▸ Your assignment
Below are the data; count the lines with the string "axis" in them and give that number only.

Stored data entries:
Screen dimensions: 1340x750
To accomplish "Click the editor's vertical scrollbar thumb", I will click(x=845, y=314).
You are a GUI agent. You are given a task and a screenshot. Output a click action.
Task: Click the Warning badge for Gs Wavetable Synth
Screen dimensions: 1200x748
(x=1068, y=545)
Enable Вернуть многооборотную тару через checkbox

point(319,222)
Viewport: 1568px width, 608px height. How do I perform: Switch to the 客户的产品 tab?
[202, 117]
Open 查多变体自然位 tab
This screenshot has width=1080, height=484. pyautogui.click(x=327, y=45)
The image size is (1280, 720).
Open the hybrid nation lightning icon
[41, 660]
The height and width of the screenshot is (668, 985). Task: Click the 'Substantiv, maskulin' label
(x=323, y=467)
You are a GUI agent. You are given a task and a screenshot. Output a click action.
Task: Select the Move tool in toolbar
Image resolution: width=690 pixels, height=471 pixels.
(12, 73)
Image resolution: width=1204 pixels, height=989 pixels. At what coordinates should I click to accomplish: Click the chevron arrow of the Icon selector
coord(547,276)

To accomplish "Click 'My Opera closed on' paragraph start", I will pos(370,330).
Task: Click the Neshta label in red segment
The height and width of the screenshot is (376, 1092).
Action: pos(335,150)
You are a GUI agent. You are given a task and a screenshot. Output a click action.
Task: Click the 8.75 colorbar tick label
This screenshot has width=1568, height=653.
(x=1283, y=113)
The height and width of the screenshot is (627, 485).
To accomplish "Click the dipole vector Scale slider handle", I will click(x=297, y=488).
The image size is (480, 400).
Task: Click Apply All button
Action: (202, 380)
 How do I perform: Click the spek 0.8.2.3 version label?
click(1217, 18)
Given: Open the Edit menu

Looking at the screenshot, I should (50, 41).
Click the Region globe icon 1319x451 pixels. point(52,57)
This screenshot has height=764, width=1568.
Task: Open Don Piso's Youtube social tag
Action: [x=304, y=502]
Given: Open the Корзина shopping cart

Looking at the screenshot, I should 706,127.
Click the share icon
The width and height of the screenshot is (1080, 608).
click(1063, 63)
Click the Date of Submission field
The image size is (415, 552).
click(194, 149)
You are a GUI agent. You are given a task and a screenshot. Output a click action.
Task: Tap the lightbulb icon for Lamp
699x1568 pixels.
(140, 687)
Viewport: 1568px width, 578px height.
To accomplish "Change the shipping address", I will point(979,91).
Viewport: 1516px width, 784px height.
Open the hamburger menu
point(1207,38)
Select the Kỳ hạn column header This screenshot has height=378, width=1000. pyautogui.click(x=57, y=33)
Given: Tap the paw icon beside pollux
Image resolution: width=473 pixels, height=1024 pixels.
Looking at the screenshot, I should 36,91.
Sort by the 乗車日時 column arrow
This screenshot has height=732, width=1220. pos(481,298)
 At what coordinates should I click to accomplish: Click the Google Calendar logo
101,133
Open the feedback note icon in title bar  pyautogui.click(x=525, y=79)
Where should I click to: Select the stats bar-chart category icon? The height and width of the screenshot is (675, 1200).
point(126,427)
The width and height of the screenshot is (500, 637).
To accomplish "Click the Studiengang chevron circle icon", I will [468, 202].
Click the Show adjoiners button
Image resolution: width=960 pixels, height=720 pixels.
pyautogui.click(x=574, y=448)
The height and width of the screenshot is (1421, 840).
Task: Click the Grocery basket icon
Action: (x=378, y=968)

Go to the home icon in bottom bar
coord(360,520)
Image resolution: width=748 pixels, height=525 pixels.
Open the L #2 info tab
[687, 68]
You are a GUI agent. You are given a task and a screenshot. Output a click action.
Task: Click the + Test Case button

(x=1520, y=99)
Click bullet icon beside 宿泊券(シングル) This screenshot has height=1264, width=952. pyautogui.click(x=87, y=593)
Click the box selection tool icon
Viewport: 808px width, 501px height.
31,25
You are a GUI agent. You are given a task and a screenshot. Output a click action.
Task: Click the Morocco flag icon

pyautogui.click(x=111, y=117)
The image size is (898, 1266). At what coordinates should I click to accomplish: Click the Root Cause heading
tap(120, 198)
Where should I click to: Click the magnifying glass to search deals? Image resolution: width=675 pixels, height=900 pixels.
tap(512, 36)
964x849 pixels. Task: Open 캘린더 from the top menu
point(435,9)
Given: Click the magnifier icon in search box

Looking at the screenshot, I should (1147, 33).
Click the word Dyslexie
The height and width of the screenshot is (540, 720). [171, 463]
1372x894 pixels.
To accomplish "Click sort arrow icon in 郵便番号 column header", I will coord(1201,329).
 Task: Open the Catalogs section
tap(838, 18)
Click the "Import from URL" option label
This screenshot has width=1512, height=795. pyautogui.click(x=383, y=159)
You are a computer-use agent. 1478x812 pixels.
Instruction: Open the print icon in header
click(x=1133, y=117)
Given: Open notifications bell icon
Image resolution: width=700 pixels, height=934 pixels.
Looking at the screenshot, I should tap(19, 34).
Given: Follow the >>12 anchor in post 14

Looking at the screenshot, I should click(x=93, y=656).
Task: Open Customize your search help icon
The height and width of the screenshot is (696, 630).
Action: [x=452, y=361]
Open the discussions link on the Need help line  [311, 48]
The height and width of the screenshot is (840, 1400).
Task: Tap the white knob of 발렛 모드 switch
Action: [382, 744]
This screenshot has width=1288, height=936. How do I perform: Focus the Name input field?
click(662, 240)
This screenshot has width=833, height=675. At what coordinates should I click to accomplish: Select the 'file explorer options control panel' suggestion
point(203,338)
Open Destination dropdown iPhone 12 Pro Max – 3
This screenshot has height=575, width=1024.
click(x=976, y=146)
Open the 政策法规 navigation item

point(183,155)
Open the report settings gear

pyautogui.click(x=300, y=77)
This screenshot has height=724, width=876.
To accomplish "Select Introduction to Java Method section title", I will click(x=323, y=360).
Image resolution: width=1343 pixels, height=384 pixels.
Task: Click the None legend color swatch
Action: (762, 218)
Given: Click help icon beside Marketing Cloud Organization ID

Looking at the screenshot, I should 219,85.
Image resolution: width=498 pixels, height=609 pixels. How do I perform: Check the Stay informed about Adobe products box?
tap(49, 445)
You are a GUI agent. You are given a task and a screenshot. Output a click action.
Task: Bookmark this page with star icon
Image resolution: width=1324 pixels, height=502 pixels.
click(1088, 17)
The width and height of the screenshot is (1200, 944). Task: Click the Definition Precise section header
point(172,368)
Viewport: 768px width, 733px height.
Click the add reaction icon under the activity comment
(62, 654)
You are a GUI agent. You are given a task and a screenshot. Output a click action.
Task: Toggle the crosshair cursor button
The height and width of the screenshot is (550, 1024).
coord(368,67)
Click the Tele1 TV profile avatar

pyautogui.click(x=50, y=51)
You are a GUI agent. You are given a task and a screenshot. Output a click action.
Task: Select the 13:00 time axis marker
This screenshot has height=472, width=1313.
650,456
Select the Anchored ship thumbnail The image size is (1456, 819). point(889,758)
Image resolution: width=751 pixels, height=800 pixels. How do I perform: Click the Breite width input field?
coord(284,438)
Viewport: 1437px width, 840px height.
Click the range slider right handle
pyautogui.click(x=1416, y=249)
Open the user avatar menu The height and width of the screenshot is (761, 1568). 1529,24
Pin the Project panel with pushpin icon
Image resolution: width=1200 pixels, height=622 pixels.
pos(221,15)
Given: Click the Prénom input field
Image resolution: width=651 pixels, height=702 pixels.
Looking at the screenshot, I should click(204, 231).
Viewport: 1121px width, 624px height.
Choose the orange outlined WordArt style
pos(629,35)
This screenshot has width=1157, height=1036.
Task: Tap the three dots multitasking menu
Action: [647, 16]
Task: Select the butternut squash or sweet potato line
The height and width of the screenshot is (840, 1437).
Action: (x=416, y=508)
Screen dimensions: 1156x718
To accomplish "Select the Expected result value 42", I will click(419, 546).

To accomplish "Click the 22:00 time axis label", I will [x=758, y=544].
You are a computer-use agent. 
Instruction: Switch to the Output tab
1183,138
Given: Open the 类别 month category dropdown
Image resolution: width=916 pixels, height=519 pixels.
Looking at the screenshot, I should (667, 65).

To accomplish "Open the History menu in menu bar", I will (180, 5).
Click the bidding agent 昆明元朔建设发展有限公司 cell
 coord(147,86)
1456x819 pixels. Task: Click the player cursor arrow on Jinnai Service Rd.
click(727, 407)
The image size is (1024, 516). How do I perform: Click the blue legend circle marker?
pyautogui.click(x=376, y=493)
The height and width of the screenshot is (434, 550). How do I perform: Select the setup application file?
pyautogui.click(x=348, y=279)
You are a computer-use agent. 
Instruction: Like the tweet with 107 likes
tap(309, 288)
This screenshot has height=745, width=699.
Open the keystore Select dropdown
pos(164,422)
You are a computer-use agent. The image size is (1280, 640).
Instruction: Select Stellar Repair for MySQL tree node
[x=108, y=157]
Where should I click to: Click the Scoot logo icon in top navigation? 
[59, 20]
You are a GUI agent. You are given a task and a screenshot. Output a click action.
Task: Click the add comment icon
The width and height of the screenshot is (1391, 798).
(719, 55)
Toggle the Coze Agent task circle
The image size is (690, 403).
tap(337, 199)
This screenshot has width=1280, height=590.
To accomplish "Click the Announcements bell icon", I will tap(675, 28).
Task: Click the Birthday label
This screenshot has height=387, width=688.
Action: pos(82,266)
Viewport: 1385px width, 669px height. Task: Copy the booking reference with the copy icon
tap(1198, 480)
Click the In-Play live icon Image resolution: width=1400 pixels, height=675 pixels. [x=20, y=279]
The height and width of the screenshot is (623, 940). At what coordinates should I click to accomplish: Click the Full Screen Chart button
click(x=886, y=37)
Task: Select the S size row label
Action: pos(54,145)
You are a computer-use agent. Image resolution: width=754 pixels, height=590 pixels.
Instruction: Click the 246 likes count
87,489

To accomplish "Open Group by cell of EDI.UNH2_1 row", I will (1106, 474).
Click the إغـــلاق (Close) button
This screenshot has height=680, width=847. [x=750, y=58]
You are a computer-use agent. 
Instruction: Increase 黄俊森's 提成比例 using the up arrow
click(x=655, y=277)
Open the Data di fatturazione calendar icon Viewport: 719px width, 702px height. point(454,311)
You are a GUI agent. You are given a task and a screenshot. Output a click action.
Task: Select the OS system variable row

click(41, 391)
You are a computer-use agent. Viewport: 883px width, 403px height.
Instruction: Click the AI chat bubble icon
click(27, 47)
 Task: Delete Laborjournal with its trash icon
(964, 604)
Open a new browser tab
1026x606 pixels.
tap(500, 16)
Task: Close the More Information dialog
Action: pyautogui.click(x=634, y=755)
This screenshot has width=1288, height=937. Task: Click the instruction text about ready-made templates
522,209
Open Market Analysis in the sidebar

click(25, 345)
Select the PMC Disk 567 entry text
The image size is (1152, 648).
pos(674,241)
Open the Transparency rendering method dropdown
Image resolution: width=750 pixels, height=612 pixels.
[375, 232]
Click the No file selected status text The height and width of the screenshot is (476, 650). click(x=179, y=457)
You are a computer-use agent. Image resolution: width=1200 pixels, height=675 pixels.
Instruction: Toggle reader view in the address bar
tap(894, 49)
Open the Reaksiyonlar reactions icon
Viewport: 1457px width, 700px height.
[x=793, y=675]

▸ Answer section
2